**Task goal**
Tally every line of the listing below that holds "click", then give the tally alone.

──────── Records to use ────────

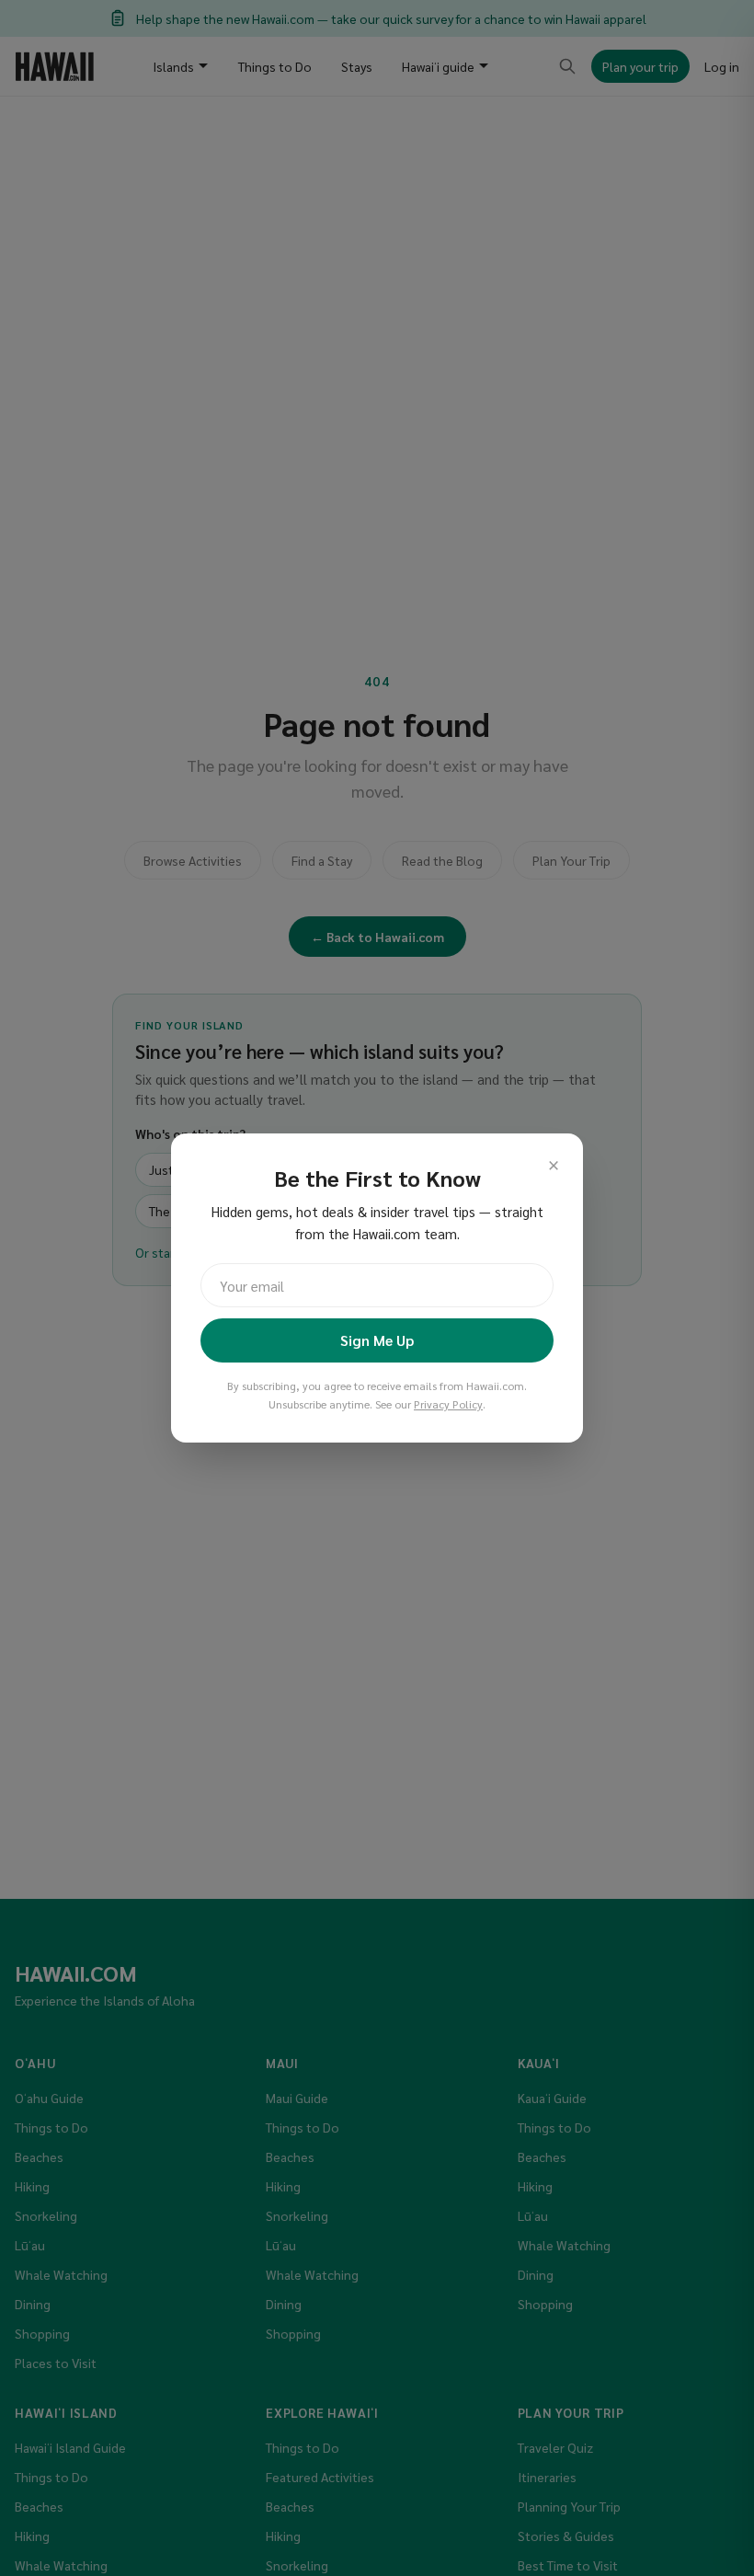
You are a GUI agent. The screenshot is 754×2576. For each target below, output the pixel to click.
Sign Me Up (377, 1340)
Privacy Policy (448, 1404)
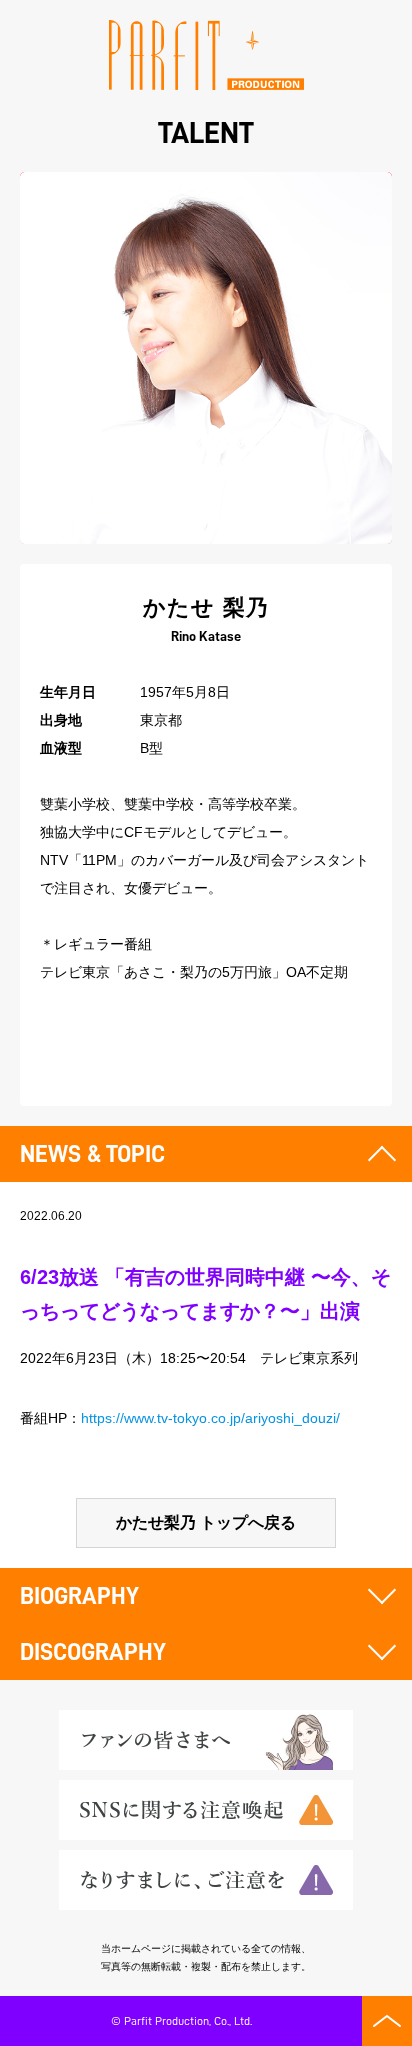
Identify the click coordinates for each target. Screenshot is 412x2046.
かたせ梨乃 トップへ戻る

────────

**Answer**
2